§ Extracted text
● ● ● ● ●

Fri, Jun 18 2021

DipDup v1.0 introduces dynamic indexes and other improvements

A major update of the selective indexing framework by Baking Bad brings new features and improves stability

Lev Follow

DipDup is a framework for building selective indexers for Tezos dapps. It helps to reduce boilerplate code and lets developers focus on what's really important — the business logic. It works on top of TzKT API, which provides normalized and humanified blockchain data via REST and WebSocket endpoints.
This article will guide you through the recent DipDup changes with code snippets and demo samples.

NOTE

You can spin up any of the demo projects in a minute:

git clone https://github.com/dipdup-net/dipdup-py
cd dipdup-py
poetry install
poetry run dipdup -c src/demo_<name>/dipdup.yml run

Then do sqlite3 <name>.sqlite (or use any other tool) to explore the created database.

# Breaking changes

# Several internal classes renamed

Some classes have changed their names in the v1.0.0 release:

dipdup.models.TransactionContext -> dipdup.models.Transaction
dipdup.models.OriginationContext -> dipdup.models.Origination
dipdup.models.BigMapContext -> dipdup.models.BigMapDiff
dipdup.models.HandlerContext -> dipdup.context.HandlerContext
dipdup.models.OperationHandlerContext -> dipdup.context.HandlerContext
dipdup.models.BigMapHandlerContext -> dipdup.context.HandlerContext

This change aims to make a clear distinction between HandlerContext and operation/bigmapdiff data classes.

ctx: HandlerContext is the first argument of each DipDup handler (including the default ones) containing all the additional data and helpers you may need. We will talk about the context more later in this article.

MIGRATION

Run dipdup migrate to automatically migrate your existing code.
Check the resulting diff to ensure nothing has broken.

# `big_map` indexes process diffs one by one

big_map index allows you to speed up syncing when all you need is updates of a single (or several) big map. Until v1.0.0 a single big map handler could accept multiple lists of updates of different big maps.

config (before)

tezos_domains_big_map:
  kind: big_map
  datasource: <datasource>
  handlers:
    - callback: on_update
      pattern:
        - contract: <name_registry>
          path: store.records
        - contract: <name_registry>
          path: store.expiry_map

Diffs were grouped by pattern and passed to the handler once per block:

handler (before)

async def on_update(
    ctx: HandlerContext,
    store_records: List[BigMapContext[StoreRecordsKey, StoreRecordsValue]],
    store_expiry_map: List[BigMapContext[StoreExpiryMapKey, StoreExpiryMapValue]],
) -> None:
    ...

Now every big map has a separate handler:

config (after)

● ● ● ● ●

§ Objectives
(a) Answer these questions from the DipDup v1.0 article:
(i) Which API does DipDup work on top of?
(ii) Which command automatically migrates existing code?
(iii) What is the new name of dipdup.models.BigMapContext?
(b) Repeat the passage of the DipDup v1.0 article that begins at the words "Fri, Jun 18" and stops after "and WebSocket endpoints.".

§ Excerpted data
● ● ● ● ●

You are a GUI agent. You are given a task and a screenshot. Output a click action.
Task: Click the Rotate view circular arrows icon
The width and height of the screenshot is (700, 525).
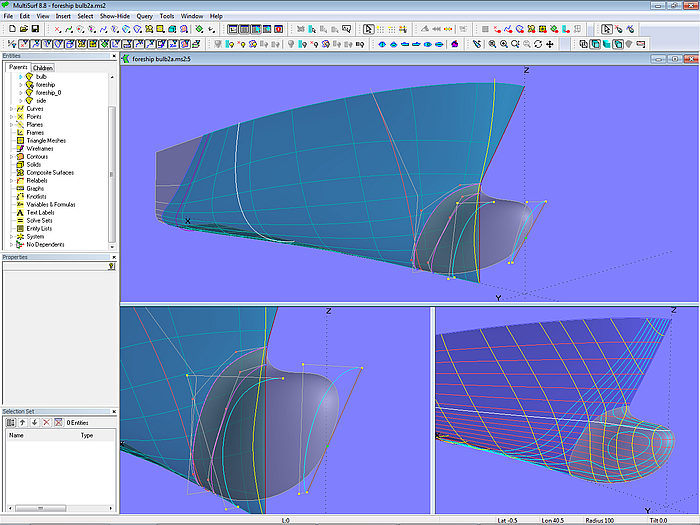pos(538,44)
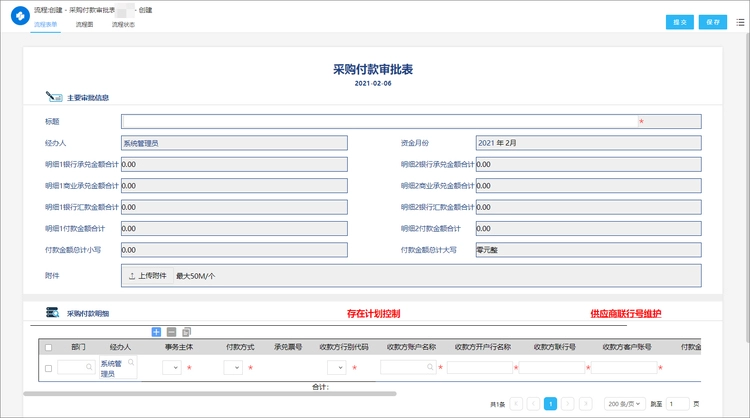Check the first detail row checkbox
This screenshot has width=750, height=418.
pyautogui.click(x=47, y=368)
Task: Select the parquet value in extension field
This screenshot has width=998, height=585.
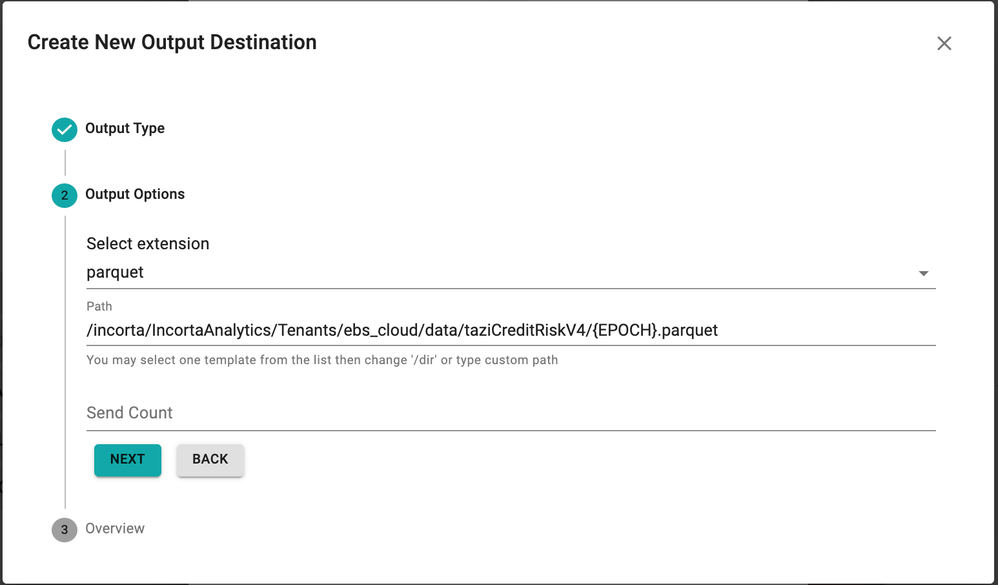Action: pyautogui.click(x=115, y=272)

● ● ● ● ●

§ Task results
(a)
(i) TzKT API
(ii) dipdup migrate
(iii) dipdup.models.BigMapDiff

(b)
Fri, Jun 18 2021

DipDup v1.0 introduces dynamic indexes and other improvements

A major update of the selective indexing framework by Baking Bad brings new features and improves stability

Lev Follow

DipDup is a framework for building selective indexers for Tezos dapps. It helps to reduce boilerplate code and lets developers focus on what's really important — the business logic. It works on top of TzKT API, which provides normalized and humanified blockchain data via REST and WebSocket endpoints.